(Listed entries)
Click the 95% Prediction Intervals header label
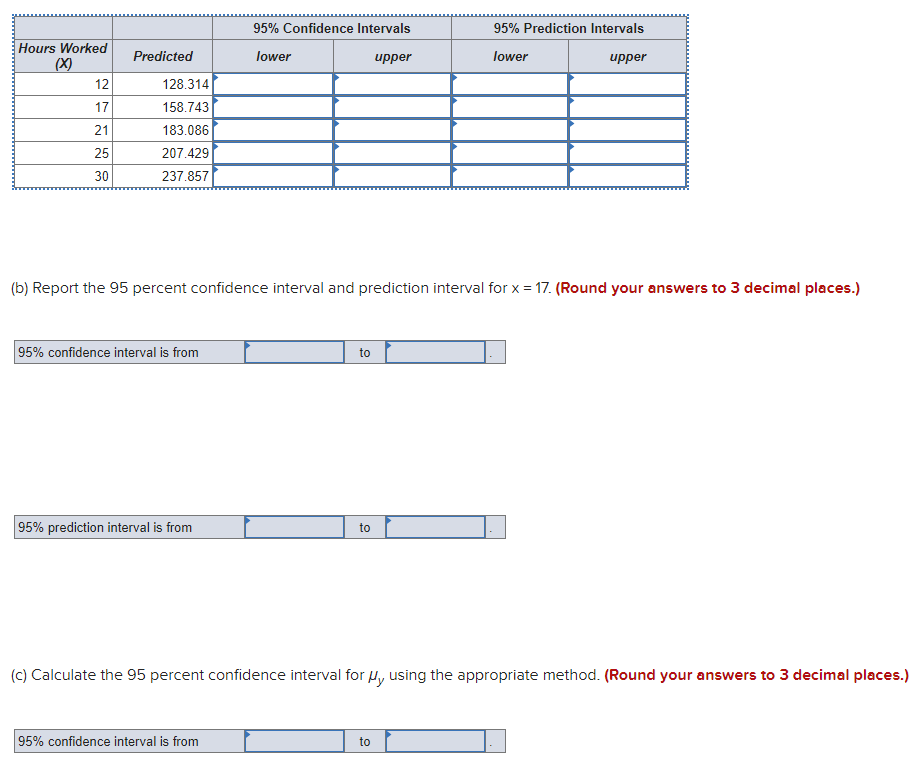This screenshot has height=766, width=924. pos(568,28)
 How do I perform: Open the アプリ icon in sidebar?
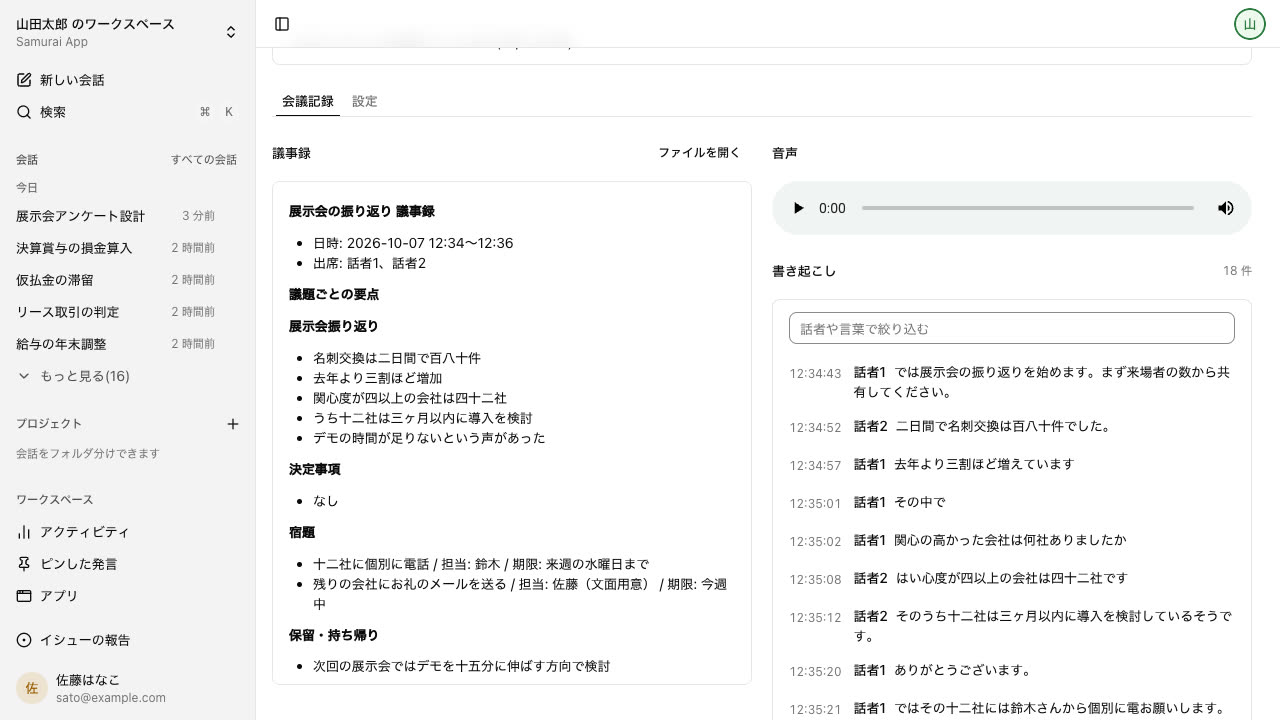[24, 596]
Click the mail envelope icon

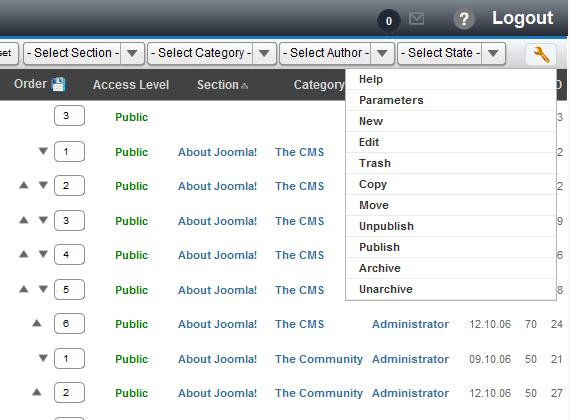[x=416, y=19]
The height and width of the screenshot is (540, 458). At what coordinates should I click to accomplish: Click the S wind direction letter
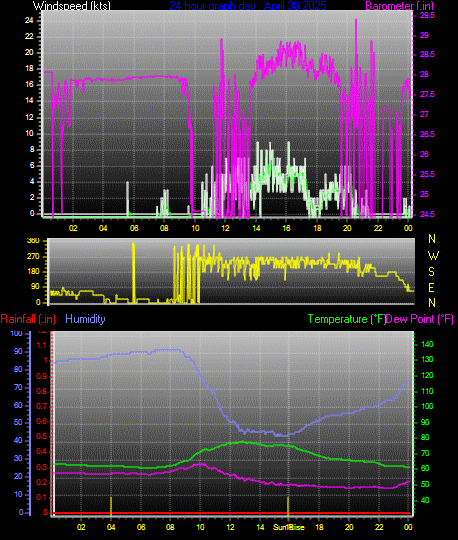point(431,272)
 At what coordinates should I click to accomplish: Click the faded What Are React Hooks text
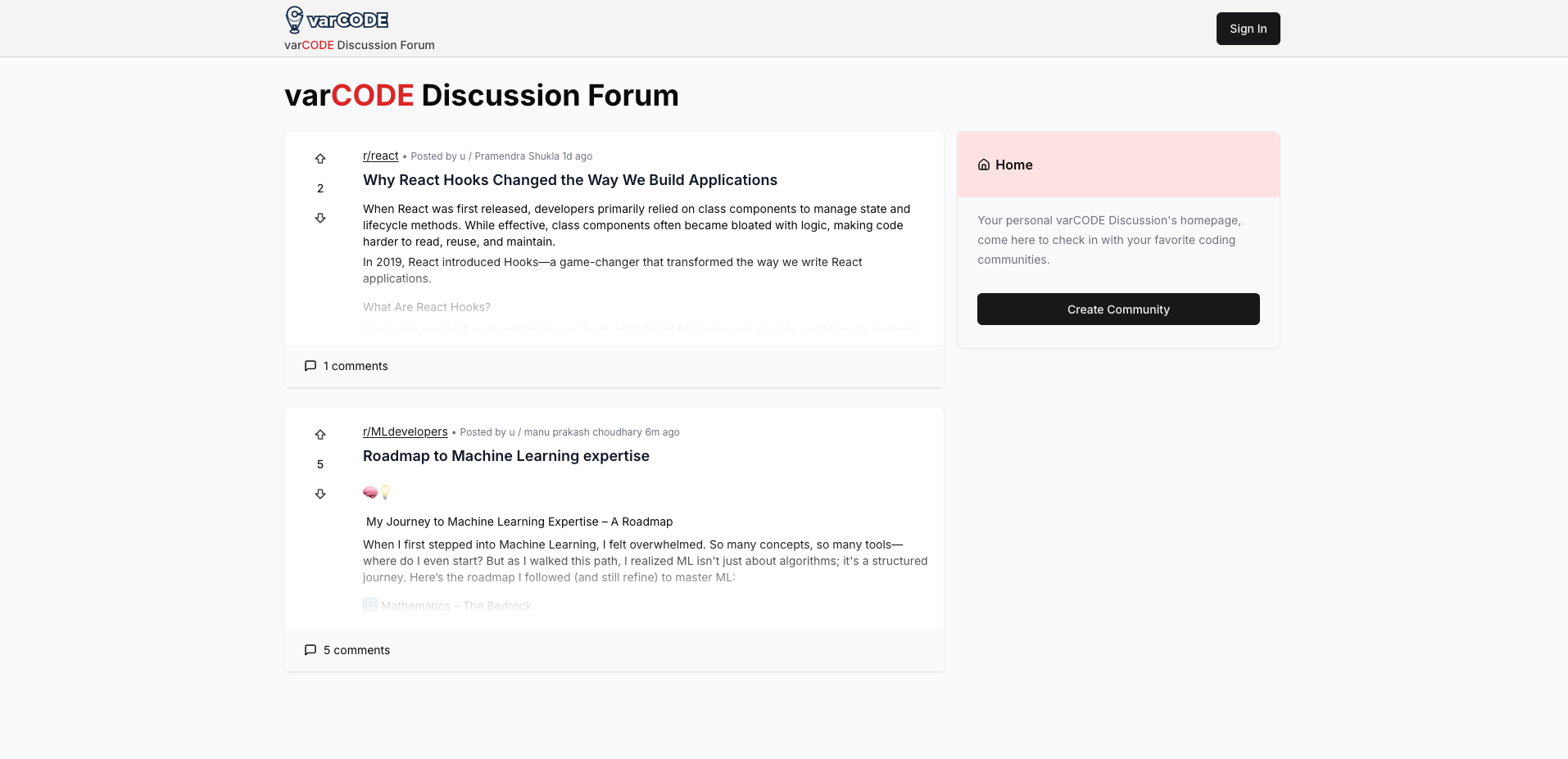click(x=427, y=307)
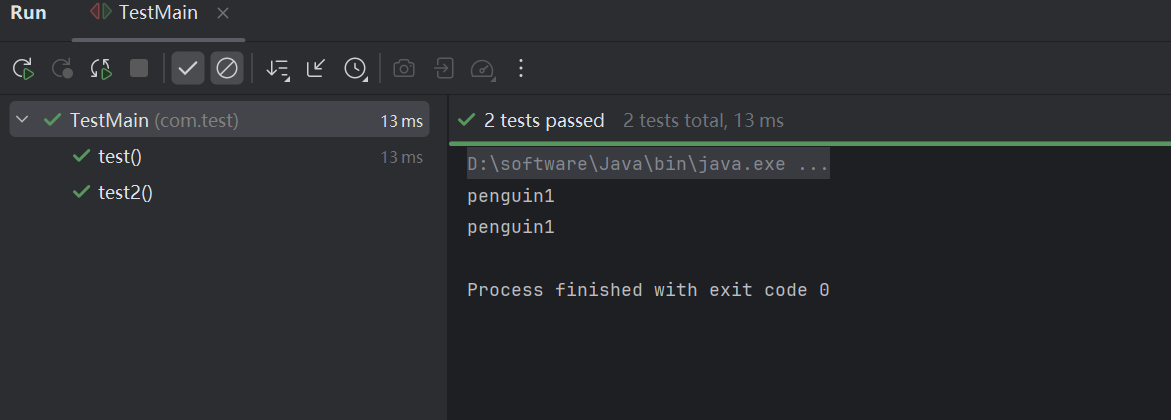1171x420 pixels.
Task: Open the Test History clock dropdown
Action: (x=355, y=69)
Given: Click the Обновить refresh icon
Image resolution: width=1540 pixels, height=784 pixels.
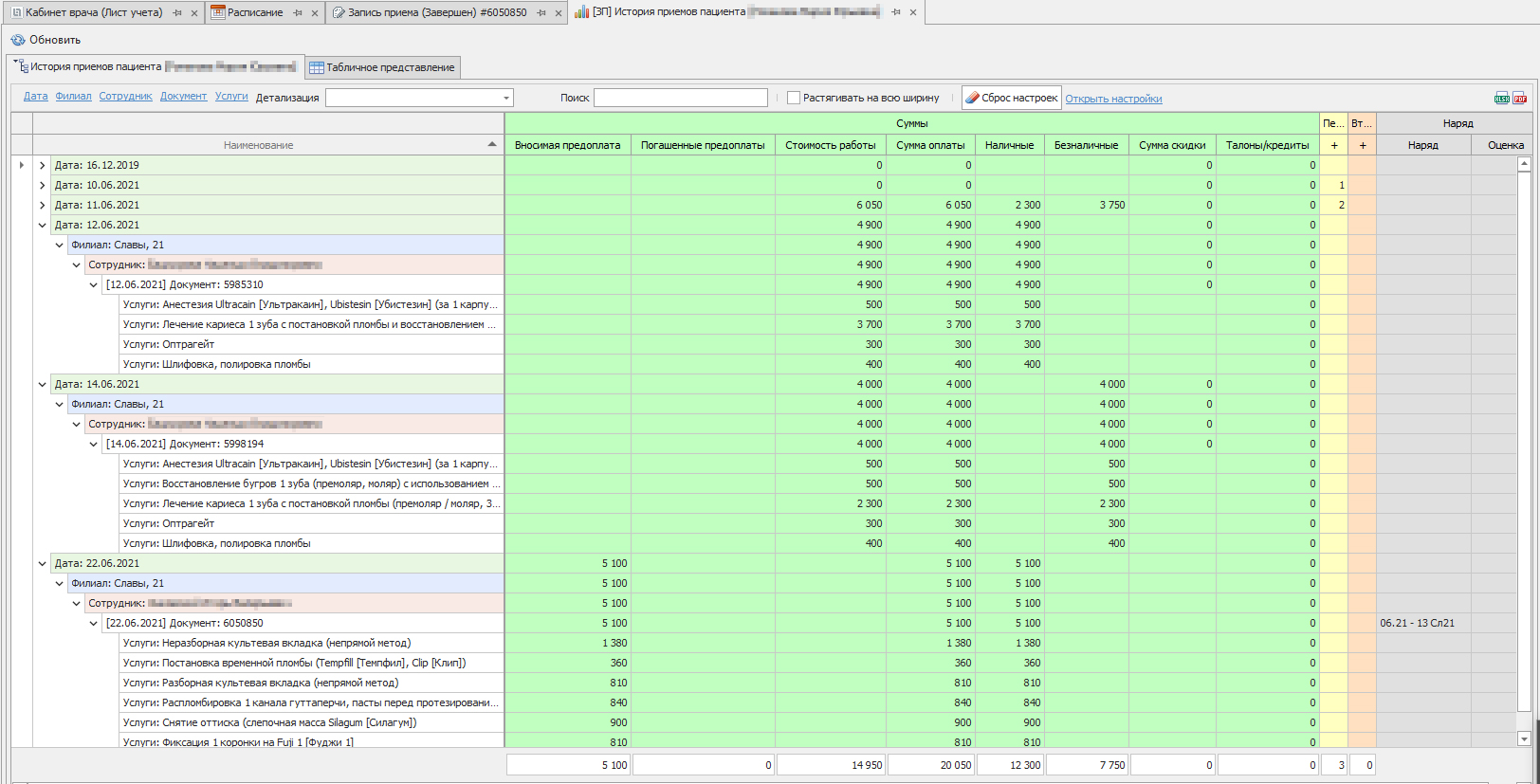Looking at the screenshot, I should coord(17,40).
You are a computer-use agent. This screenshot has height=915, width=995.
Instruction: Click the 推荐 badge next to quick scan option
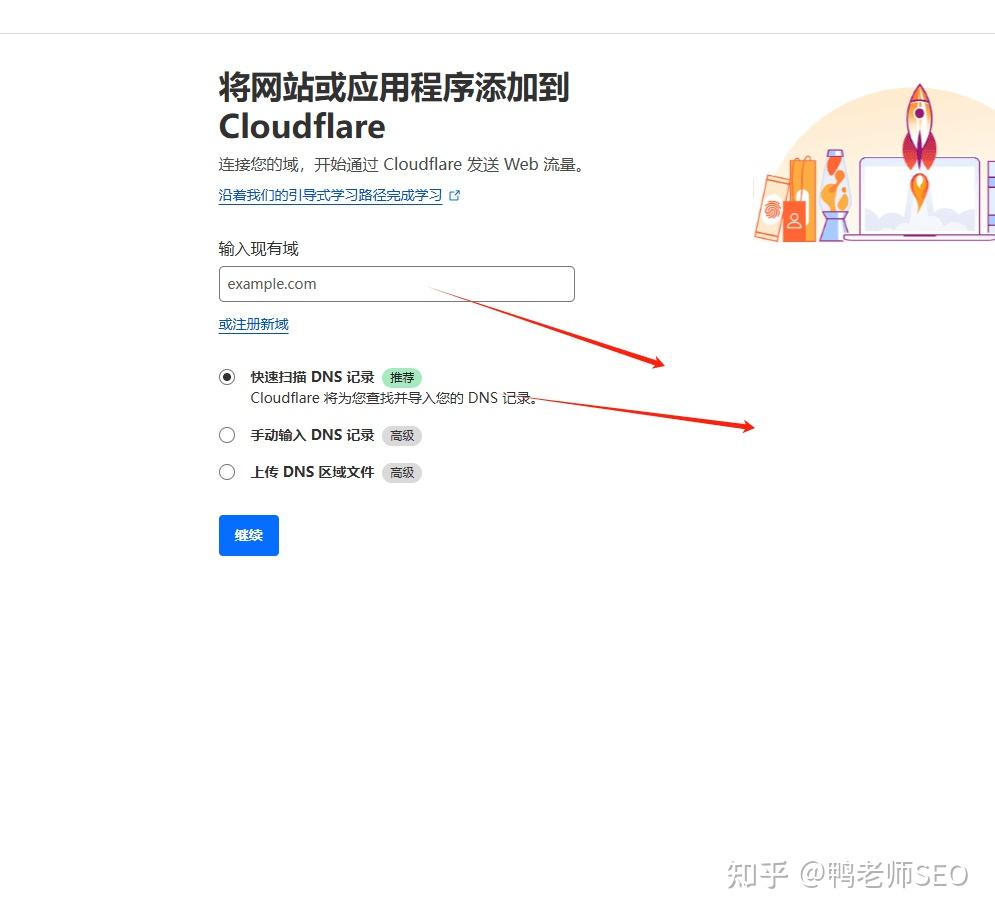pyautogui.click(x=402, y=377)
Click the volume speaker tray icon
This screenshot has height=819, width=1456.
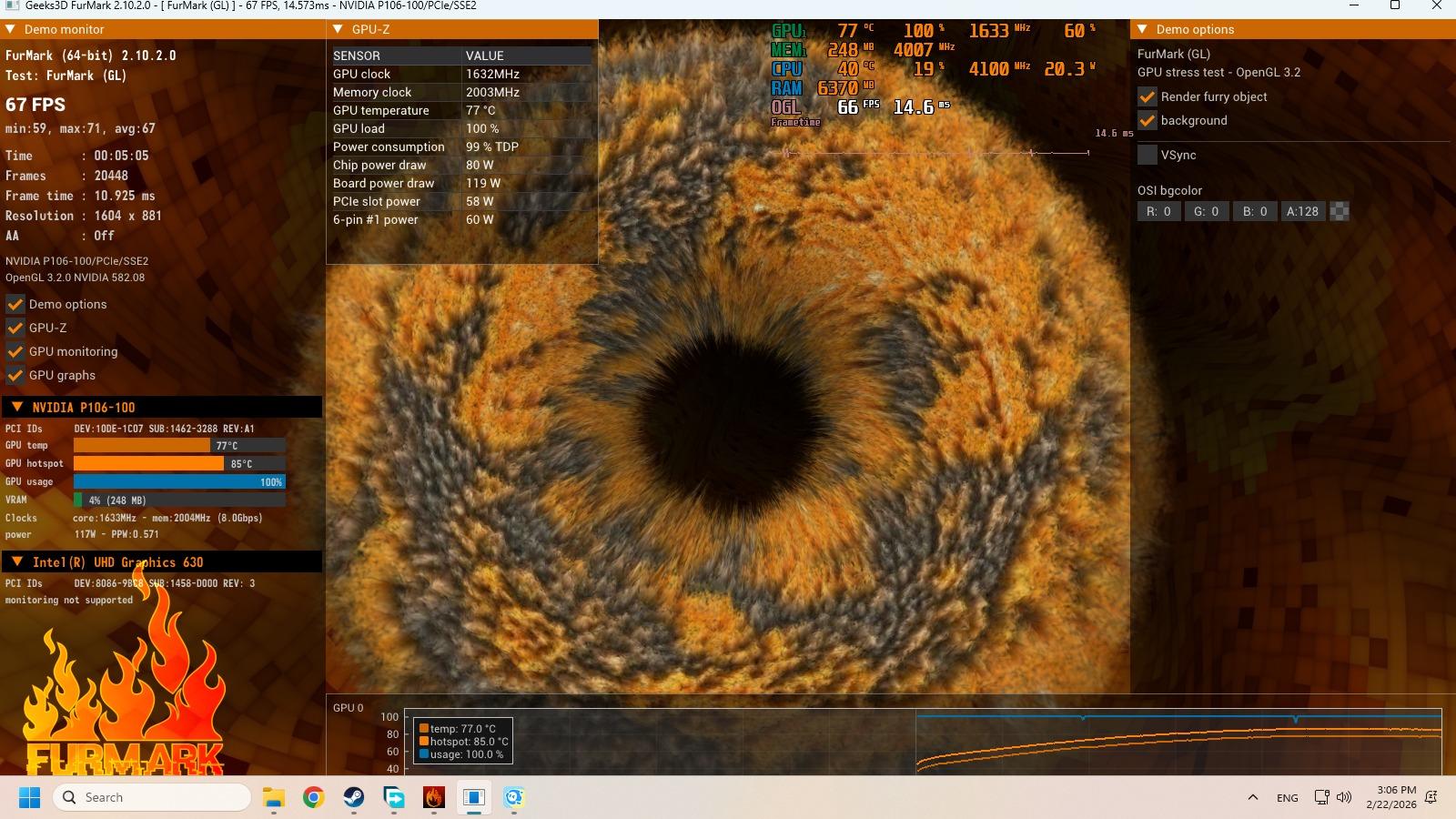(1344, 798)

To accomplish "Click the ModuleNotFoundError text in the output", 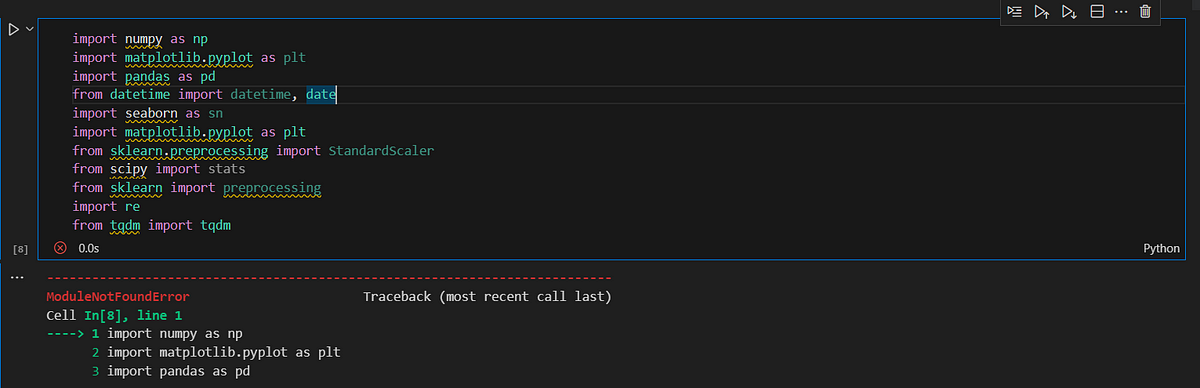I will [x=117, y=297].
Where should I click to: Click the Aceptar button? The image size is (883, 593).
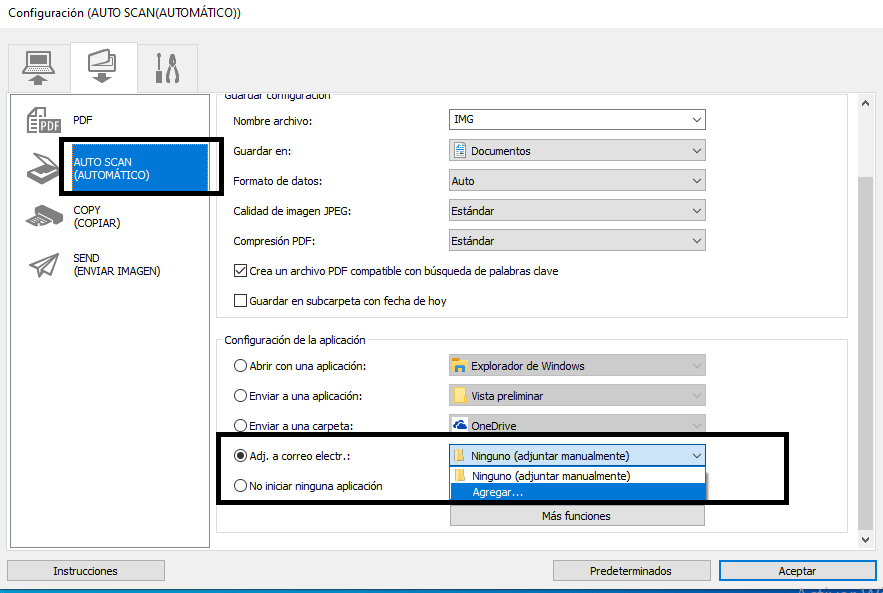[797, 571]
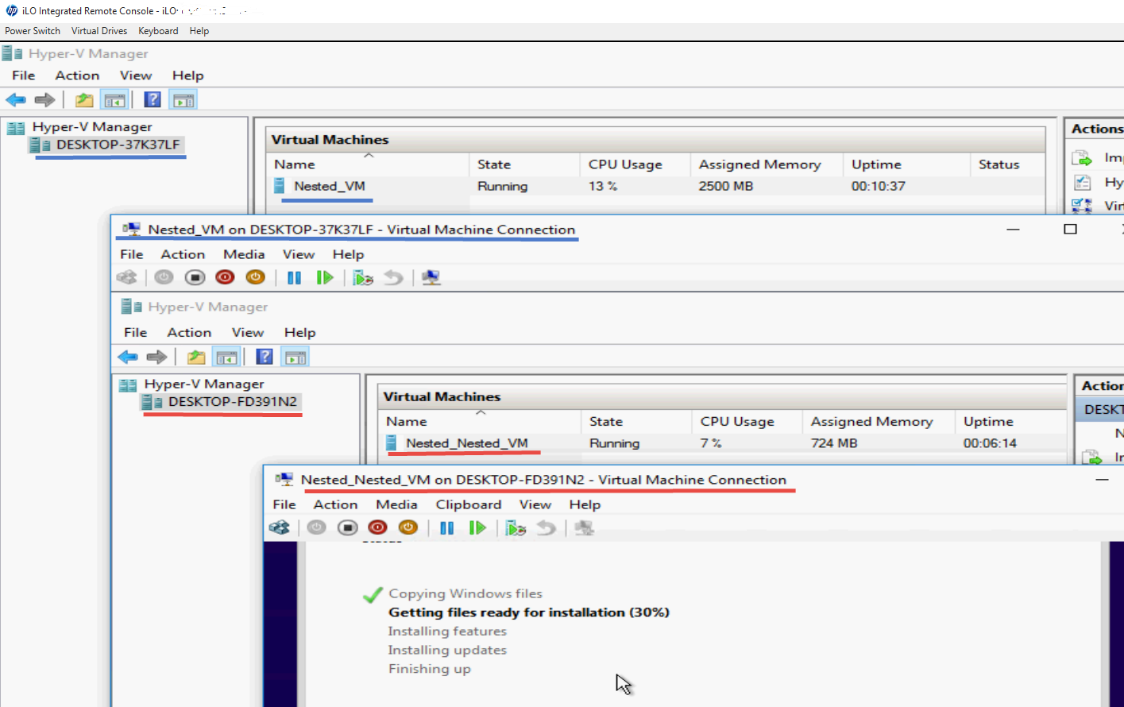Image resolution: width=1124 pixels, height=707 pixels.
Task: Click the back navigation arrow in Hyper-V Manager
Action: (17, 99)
(End Listed entries)
- _Your objective_: Word for word, write out the lines above running from the one with "Click the mail envelope icon" up to and including the one with "Given: Click the Обновить refresh icon". Drop any picture.

- _Response to this exercise_:
Click the mail envelope icon

[x=416, y=19]
The height and width of the screenshot is (540, 458). At what coordinates should I click to accomplish: Click the S wind direction letter
point(431,272)
 At what coordinates should I click to accomplish: Click the faded What Are React Hooks text
click(x=427, y=307)
1171x420 pixels.
Task: Open the Test History clock dropdown
Action: (x=355, y=69)
Given: Click the Обновить refresh icon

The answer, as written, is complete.